Prime Minister Scott Morrison told Parliament on Tuesday the scheme needed to do better.
"The rate of response is not good enough. And it must improve," Mr Morrison said.
"Applications haven't been processed as fast as I want them to be."
"I want better outcomes. The funding will support case management of applications to reduce the number of different people a survivor may be required to deal with while their application's being processed," the Prime Minister said.
The rate of response is not good enough. And it must improve. Applications haven't been processed as fast as I want them to be.
- Prime Minister Scott Morrison
"It will also allow the government to hire more independent decision-makers to finalise applications as quickly as possible."
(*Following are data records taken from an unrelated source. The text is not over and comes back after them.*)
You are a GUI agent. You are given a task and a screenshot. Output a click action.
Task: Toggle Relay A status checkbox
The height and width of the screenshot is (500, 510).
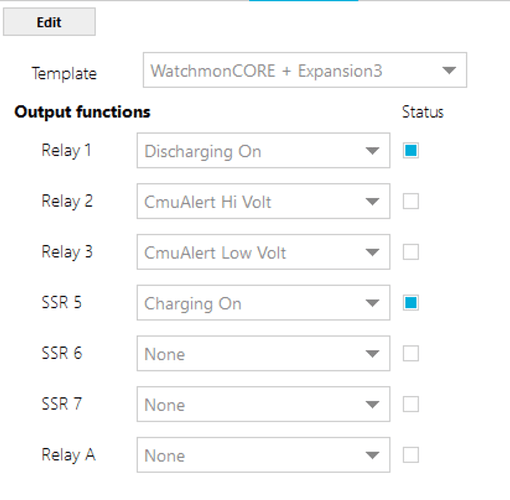(x=411, y=455)
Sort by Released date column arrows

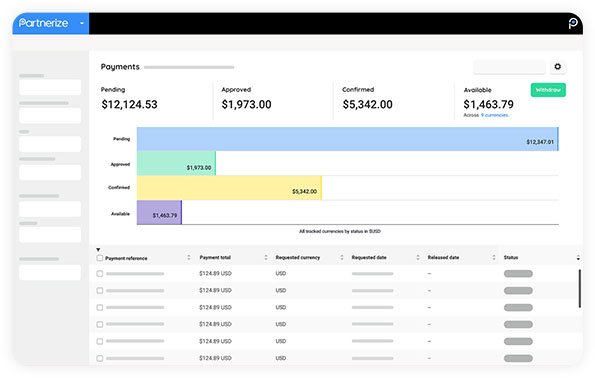coord(494,258)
More than 600 people have so far been paid under the scheme, the Prime Minister said, but 5040 applications have been received.
Tuesday's announcement comes after a Canberra Times report revealed under-staffing and a bureaucratic bottleneck were causing massive delays to people receiving payments.
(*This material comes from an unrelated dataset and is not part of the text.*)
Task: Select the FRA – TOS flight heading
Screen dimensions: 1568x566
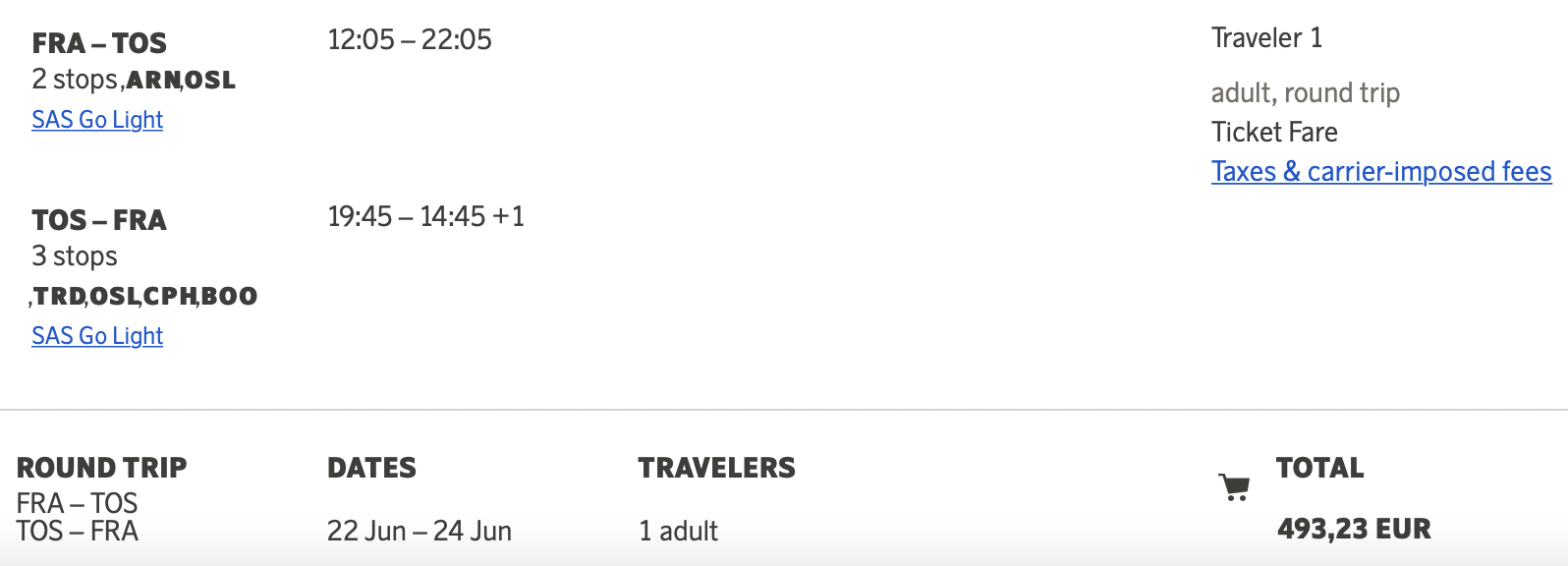Action: tap(99, 43)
At the time, Senator Ruston denied departmental staff were acting as gate-keepers between assessors and independent decision makers, but that Human Services staff were taking a "quality assurance step" before applications were considered by independent decision makers.
Labor's spokeswoman for families and social services Linda Burney said three-quarters of applicants were still waiting due to administrative delay and the average wait time was eight months.
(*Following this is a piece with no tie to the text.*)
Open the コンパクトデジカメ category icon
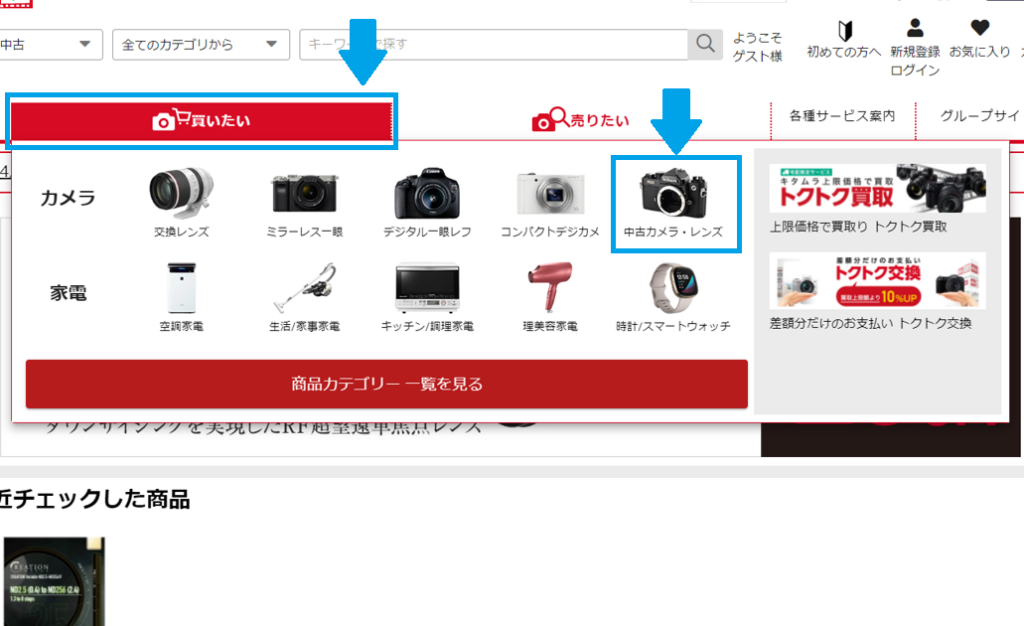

"While additional investment is a step in the right direction, survivors are still waiting too long. Some are elderly. Some are unwell. Some are passing away before seeing justice."
Mr Morrison also called for institutions that have not yet joined the scheme to do the honourable thing and join.
"There are other institutions who have chosen not to join. Perhaps captured by lawyers, legal advice, perhaps deaf to the cause of justice.
"All they're doing in not joining this is doubling-down on the crimes and doubling-down on the hurt."
More than 60 non-government organisations are participating in the scheme.